A principal consequência dessa diferença entre a velha e as novas gerações, com relação ao aprendizado da dança indiana, foi a consolidação da lógica da “Índia do TTB”, uma tradição própria do grupo que, penso, privilegiava a apropriação formal da técnica. Considero que as novas gerações do TTB viram-se, cada vez mais, precipitadas a abreviar os tempos de aprendizagem, tendo que assimilar coreografias completas baseadas em uma técnica ainda frágil.
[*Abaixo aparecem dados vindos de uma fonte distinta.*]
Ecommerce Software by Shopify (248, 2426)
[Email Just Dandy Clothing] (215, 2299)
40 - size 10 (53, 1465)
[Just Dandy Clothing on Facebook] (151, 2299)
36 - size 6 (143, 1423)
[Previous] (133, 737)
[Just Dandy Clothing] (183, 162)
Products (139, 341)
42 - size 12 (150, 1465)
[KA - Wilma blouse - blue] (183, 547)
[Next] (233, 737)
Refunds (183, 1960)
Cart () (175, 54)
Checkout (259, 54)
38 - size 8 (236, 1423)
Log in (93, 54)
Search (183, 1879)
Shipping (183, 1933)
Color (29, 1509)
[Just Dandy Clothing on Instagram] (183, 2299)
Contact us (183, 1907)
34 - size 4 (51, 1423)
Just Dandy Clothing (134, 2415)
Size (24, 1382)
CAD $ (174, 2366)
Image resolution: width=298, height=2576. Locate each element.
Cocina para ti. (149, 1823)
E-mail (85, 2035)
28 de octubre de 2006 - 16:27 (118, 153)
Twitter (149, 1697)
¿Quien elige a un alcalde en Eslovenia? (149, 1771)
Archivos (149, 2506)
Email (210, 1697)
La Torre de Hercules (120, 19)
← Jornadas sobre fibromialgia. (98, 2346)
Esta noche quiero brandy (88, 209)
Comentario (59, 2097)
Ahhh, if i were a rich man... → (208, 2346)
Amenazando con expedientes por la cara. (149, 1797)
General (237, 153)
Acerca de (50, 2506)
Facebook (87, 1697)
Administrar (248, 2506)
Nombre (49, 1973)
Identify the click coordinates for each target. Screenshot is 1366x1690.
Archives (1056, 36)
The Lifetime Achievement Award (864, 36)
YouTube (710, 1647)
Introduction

Acredito que a técnica, quando assimilada de forma superficial, é tão ou mais propensa a conduzir o artista a comportamentos estereotipados do que a técnica que se

mecaniza; é como se faltasse uma estrutura sólida, que pudesse servir de ponte em direção às imagens mentais, permitindo a superação da técnica. Conforme dito anteriormente nesta dissertação, as partituras de dança indiana constam de praticamente todos os espetáculos do TTB: de forma explícita, nos espetáculos de dança, e de forma implícita, nos espetáculos de

sala ou de rua. Acredito que, para o TTB, lidar com os novos tempos representa um grande desafio para a continuidade da relação do grupo com a dança indiana. Como o grupo lida com a própria tradição? Para mim, como atriz do Diadokai, as questões que se colocam são outras: vale a pena, ainda, investir no aprendizado de Orissi, uma vez fora do TTB? Como evitar que o treinamento em Orissi me torne um “clichê de dançarina Orissi”?